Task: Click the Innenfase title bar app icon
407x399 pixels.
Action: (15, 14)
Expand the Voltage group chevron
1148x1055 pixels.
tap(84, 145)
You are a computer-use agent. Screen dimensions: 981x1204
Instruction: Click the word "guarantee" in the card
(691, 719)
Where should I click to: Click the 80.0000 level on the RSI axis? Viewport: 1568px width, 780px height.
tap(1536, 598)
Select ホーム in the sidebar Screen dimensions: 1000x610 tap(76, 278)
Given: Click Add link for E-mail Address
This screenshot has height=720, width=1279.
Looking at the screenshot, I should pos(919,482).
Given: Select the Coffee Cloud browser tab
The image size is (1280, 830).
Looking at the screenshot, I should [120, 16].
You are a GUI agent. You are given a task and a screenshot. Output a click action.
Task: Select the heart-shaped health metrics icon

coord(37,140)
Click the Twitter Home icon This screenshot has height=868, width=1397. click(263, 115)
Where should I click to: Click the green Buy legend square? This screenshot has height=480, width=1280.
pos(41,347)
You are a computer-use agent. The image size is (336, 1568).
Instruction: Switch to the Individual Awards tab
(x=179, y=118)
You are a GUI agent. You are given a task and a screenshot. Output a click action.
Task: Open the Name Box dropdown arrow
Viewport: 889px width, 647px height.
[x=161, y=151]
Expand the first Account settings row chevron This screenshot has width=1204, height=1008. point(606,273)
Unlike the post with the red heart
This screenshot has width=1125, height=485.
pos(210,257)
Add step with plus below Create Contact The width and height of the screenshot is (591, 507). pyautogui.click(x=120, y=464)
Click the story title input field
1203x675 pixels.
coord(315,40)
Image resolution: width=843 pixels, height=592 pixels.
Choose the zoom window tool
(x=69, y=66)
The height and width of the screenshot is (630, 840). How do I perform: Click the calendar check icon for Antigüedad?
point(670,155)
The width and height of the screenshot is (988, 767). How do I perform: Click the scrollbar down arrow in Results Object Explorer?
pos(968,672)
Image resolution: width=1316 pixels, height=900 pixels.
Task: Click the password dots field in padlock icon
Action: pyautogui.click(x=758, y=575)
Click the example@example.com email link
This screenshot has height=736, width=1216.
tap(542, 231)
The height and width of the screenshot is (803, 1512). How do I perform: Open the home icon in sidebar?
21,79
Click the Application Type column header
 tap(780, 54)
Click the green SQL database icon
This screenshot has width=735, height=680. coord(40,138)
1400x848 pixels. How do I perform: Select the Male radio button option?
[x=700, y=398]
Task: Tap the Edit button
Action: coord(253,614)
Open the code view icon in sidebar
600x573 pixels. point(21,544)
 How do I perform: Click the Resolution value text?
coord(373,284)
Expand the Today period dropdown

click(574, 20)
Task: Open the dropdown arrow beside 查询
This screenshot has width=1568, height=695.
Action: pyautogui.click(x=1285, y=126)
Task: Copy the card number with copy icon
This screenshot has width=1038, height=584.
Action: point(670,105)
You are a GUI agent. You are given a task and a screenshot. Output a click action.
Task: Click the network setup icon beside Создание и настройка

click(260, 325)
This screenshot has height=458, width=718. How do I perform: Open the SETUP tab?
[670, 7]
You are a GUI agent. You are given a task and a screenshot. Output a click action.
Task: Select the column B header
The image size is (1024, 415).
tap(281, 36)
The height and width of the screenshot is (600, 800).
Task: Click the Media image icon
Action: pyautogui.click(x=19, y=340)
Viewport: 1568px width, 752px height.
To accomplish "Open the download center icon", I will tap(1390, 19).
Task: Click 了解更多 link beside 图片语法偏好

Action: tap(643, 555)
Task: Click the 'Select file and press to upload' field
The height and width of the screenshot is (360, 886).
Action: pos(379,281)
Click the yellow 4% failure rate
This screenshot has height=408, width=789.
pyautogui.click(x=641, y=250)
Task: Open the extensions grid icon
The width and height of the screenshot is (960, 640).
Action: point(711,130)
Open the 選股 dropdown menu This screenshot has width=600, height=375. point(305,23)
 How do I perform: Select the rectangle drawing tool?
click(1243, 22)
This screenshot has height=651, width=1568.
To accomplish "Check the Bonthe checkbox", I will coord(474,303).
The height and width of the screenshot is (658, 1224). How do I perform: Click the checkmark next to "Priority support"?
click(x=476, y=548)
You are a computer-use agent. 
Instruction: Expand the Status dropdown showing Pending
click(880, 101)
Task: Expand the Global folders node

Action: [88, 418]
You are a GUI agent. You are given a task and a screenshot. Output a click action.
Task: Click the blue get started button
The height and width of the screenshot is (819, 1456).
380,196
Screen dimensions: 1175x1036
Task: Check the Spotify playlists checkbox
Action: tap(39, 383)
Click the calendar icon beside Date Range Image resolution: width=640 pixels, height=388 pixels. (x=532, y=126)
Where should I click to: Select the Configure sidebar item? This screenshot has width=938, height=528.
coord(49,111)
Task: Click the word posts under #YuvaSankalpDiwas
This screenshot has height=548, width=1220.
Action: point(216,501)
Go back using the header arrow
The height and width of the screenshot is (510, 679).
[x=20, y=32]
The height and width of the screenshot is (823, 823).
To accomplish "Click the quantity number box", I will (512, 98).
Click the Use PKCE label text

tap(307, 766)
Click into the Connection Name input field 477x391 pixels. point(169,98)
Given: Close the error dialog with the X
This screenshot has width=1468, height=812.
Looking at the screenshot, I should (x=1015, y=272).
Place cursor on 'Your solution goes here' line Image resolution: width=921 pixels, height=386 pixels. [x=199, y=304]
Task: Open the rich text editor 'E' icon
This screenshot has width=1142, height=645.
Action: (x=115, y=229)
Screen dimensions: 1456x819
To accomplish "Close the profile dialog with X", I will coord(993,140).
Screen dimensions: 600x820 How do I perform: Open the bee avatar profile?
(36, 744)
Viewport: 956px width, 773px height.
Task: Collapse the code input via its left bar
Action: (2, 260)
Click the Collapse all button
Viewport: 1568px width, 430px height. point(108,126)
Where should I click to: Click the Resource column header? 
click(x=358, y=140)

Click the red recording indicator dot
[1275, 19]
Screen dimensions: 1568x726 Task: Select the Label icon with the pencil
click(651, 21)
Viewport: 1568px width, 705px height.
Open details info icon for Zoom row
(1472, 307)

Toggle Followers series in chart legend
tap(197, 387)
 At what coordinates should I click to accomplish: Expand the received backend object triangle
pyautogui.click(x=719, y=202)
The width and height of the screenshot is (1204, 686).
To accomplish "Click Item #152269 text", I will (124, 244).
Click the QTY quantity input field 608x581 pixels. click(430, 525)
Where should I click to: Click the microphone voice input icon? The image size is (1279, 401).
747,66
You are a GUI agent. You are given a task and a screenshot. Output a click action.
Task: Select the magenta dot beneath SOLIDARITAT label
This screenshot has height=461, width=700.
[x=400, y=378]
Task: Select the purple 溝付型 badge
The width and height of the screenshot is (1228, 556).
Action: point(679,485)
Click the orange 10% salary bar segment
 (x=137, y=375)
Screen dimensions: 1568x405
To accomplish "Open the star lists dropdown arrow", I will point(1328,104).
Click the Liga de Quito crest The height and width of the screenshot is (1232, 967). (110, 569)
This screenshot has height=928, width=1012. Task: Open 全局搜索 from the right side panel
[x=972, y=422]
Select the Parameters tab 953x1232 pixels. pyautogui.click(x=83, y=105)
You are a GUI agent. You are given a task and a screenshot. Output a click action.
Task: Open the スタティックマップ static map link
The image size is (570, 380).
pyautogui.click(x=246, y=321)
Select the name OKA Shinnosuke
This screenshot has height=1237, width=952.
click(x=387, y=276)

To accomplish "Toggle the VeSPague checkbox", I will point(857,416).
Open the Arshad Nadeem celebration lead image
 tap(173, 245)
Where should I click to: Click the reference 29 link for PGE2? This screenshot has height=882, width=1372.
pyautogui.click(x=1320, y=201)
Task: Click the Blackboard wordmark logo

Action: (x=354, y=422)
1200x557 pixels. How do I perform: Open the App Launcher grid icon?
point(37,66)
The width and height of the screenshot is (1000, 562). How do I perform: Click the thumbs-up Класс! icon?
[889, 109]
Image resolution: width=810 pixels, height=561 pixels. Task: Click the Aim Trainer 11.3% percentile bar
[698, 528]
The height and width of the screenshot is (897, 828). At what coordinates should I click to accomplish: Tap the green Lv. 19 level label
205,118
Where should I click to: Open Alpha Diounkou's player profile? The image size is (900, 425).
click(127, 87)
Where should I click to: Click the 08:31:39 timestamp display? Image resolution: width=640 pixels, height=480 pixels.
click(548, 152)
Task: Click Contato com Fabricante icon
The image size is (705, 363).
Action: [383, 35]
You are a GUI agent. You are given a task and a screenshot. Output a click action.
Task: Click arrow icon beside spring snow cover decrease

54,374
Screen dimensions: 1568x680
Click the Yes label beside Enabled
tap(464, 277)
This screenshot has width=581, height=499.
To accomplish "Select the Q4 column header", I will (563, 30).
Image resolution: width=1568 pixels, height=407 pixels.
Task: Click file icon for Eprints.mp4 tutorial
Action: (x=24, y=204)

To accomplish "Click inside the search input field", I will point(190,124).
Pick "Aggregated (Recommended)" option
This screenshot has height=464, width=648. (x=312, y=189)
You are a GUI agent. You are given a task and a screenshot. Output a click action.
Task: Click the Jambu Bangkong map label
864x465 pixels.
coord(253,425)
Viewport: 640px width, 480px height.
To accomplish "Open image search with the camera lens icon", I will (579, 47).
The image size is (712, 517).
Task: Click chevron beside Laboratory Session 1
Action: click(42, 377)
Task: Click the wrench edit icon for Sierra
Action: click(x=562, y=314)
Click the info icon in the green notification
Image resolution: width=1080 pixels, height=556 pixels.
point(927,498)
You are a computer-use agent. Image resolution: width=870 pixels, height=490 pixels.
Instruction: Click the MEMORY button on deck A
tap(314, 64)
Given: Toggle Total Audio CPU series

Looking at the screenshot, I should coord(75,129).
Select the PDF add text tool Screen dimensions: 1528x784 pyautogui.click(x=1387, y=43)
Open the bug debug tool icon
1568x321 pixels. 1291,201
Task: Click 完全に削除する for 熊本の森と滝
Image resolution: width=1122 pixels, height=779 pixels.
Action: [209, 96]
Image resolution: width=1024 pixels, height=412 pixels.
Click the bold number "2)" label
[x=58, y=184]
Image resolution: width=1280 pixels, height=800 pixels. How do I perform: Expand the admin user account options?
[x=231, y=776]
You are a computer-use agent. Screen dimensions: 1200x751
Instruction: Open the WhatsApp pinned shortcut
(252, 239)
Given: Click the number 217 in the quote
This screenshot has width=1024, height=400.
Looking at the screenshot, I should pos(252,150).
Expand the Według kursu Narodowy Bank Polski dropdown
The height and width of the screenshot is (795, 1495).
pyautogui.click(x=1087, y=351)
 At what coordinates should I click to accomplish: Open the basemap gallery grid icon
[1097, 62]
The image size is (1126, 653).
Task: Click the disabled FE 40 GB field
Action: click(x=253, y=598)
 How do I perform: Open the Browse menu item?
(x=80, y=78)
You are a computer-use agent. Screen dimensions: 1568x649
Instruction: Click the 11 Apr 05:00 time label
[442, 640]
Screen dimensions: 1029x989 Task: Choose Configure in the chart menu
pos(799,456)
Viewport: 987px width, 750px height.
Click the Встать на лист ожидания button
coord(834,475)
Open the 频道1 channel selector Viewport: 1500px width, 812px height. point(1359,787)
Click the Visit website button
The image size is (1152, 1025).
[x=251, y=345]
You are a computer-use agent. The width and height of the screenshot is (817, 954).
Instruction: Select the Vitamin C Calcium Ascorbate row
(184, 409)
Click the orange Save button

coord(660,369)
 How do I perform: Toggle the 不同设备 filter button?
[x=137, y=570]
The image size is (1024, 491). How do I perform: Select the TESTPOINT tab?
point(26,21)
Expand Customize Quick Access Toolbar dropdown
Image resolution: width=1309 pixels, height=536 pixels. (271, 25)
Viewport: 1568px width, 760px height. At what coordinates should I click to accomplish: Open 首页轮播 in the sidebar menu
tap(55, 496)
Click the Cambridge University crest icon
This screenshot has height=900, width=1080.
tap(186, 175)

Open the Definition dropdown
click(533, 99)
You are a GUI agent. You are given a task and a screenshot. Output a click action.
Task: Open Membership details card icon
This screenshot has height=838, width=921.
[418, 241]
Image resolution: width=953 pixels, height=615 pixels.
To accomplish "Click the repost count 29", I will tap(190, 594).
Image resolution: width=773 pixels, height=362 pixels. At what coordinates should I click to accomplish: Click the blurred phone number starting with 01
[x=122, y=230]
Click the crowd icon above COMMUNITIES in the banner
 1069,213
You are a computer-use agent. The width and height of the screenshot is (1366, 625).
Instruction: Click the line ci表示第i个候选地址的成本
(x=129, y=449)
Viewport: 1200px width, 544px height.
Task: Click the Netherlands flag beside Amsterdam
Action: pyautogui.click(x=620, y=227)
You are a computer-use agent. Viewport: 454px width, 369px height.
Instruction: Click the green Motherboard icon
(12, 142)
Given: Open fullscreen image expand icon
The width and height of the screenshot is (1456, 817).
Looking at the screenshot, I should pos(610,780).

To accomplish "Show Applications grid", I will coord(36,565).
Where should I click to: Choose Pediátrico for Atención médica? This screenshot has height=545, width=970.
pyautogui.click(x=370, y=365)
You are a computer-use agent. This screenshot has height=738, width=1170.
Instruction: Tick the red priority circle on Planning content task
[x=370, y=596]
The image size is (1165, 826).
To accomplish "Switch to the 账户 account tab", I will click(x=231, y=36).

### WHAT IS REQUIRED
Look through the entries above and find each line where the word "dialog" occurs; copy those lines.

### RESULT FOR THIS EXERCISE
Given: Close the error dialog with the X
To accomplish "Close the profile dialog with X", I will coord(993,140).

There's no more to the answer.